::: SUPPLIED INFORMATION

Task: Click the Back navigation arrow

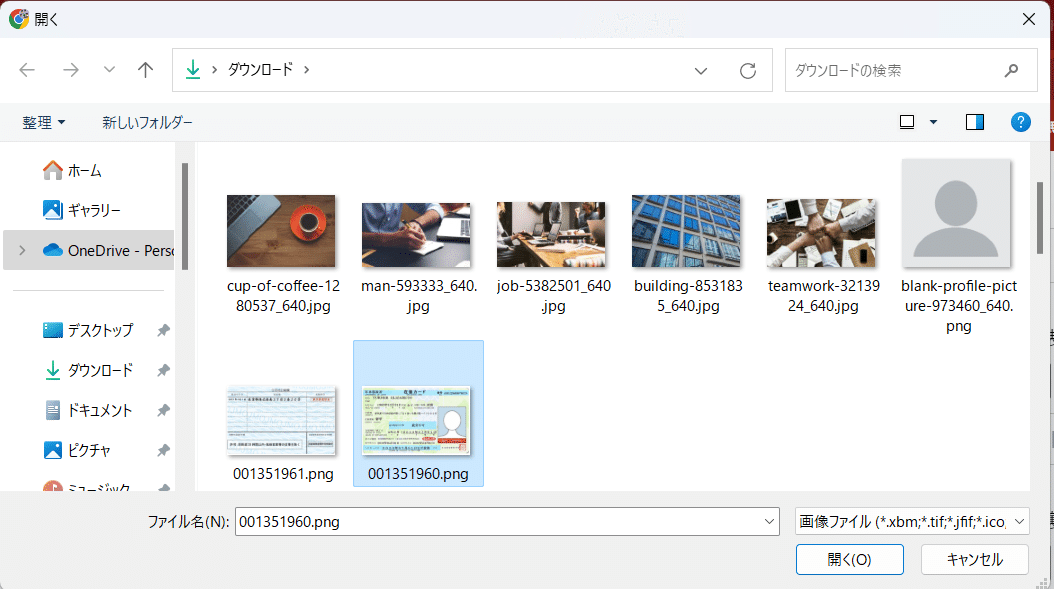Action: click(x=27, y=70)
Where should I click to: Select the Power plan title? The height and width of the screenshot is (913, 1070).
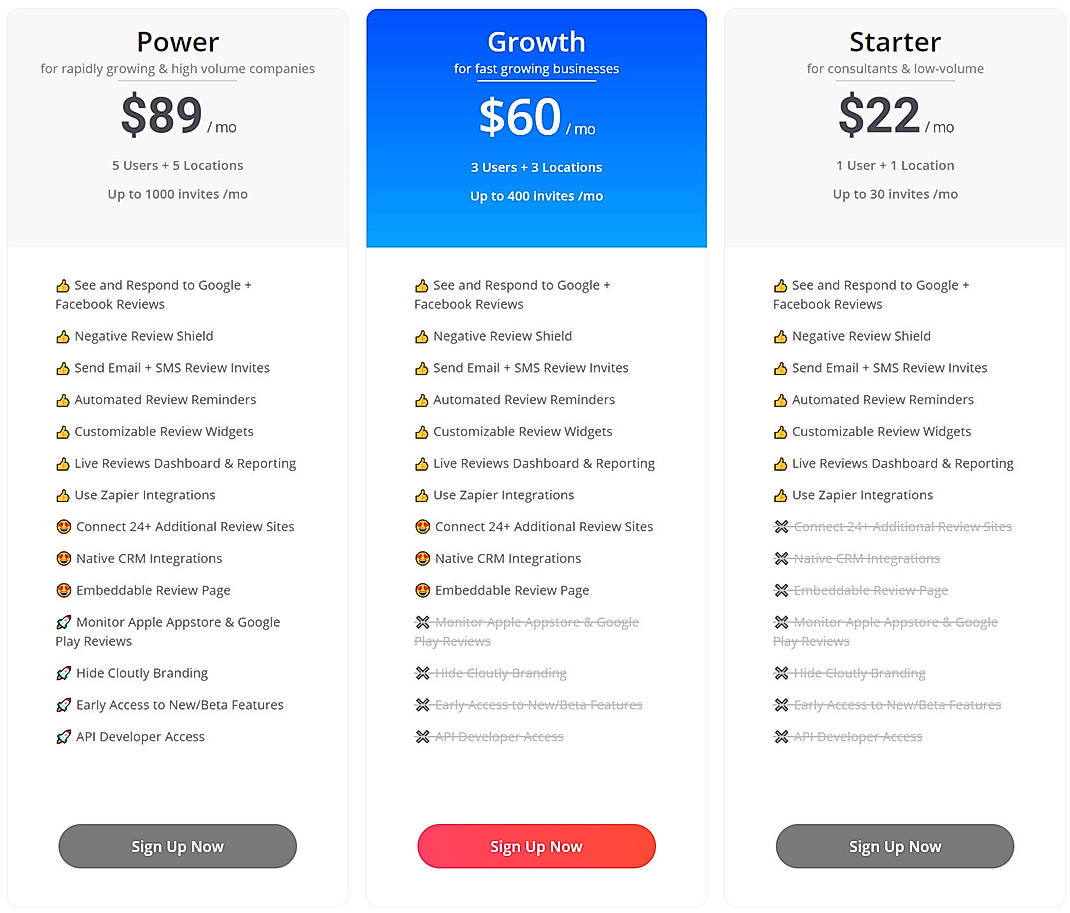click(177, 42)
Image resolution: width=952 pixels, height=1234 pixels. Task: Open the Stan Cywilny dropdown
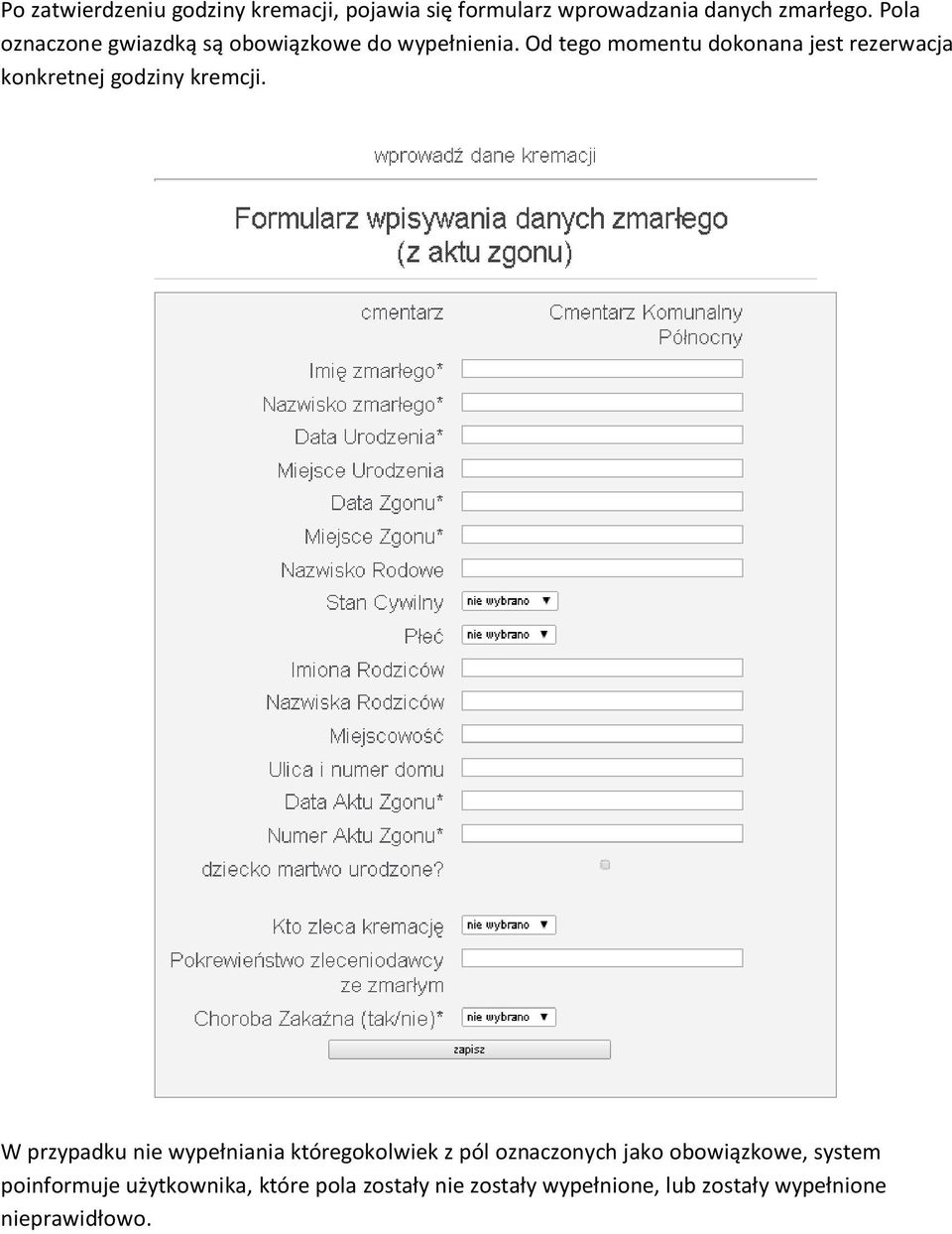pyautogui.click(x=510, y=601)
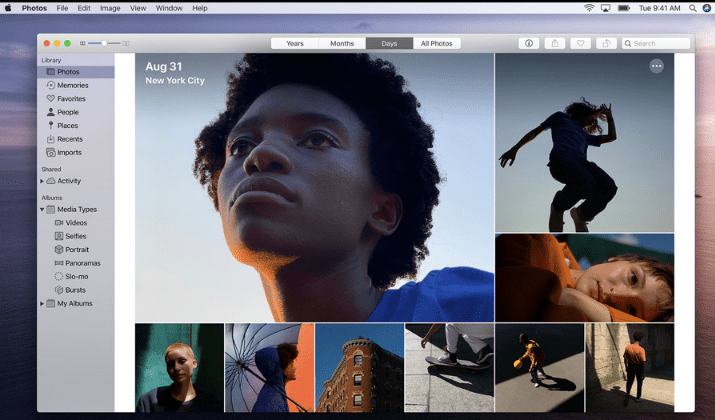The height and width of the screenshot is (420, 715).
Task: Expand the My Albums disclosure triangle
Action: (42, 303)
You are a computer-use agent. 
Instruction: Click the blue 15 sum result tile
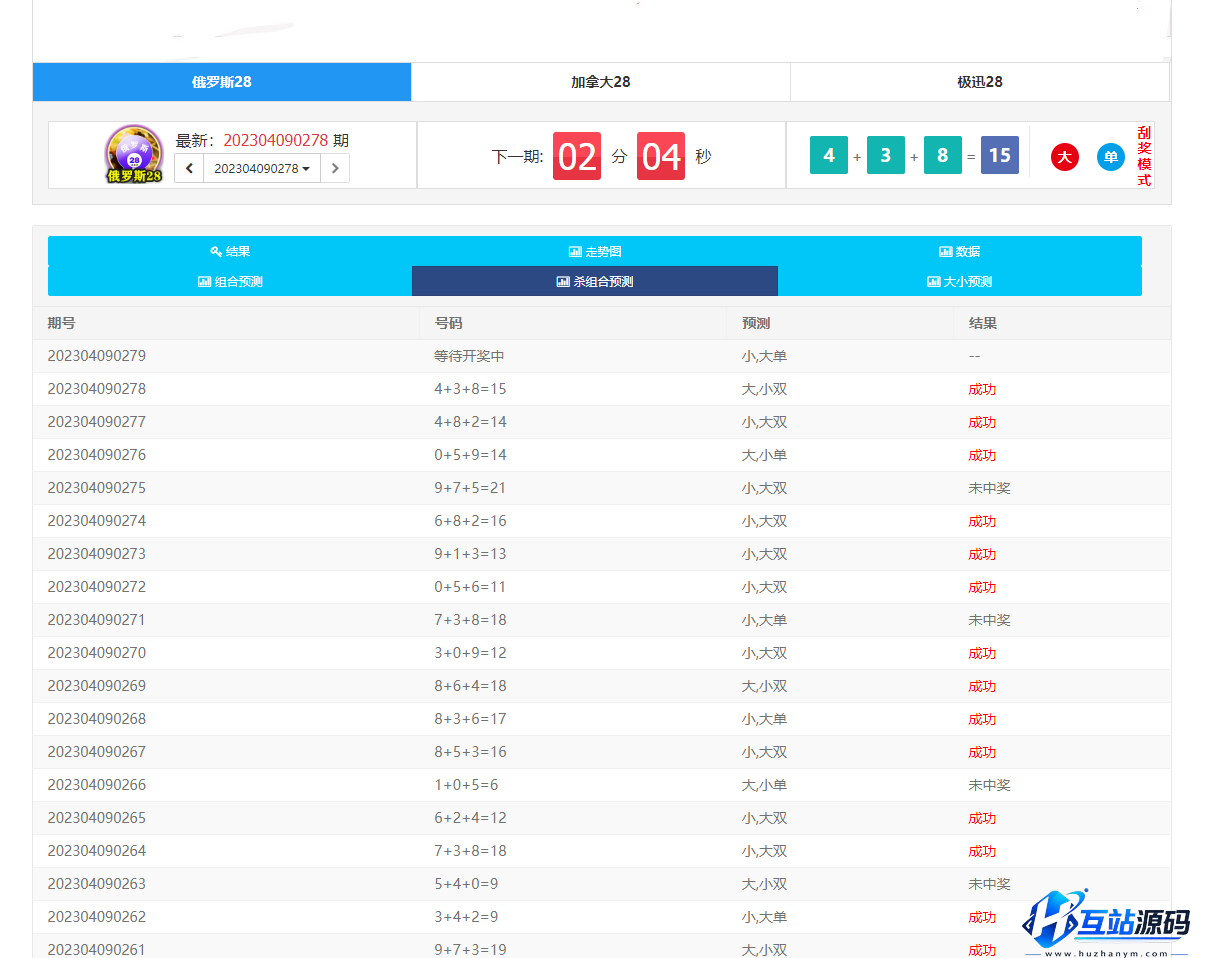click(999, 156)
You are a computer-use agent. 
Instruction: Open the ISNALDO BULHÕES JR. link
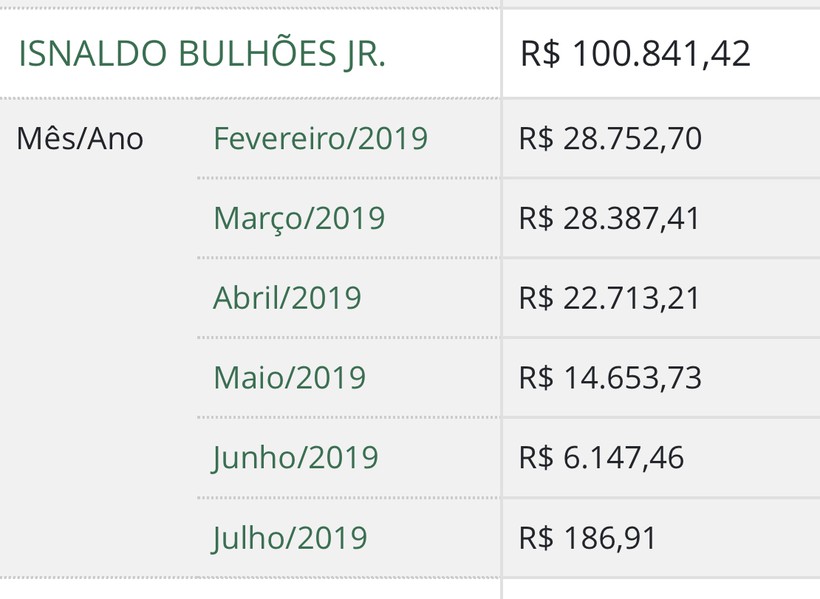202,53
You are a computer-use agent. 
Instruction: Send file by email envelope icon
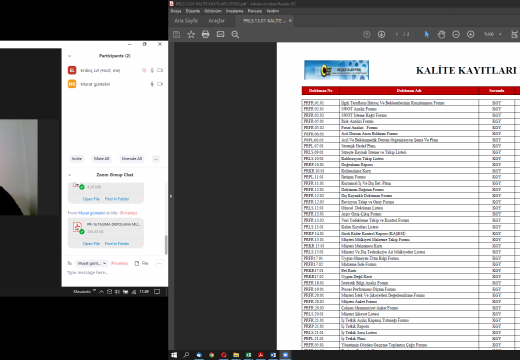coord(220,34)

::::::

= TASK OBJECTIVE =
Update everything from the line containing "Where should I" down to the end of the records, changing "computer-use agent" to "desktop agent" and leaving all else as it is. Omit the pictures.

= PROBLEM SOLUTION =
Where should I click to: Select the Power plan title? The height and width of the screenshot is (913, 1070).
click(177, 42)
Image resolution: width=952 pixels, height=1234 pixels. Task: Open the Stan Cywilny dropdown
pyautogui.click(x=510, y=601)
The height and width of the screenshot is (420, 715).
Task: Expand the My Albums disclosure triangle
Action: (42, 303)
You are a desktop agent. 
Instruction: Click the blue 15 sum result tile
click(999, 156)
You are a desktop agent. 
Instruction: Open the ISNALDO BULHÕES JR. link
202,53
You are a desktop agent. 
Instruction: Send file by email envelope icon
coord(220,34)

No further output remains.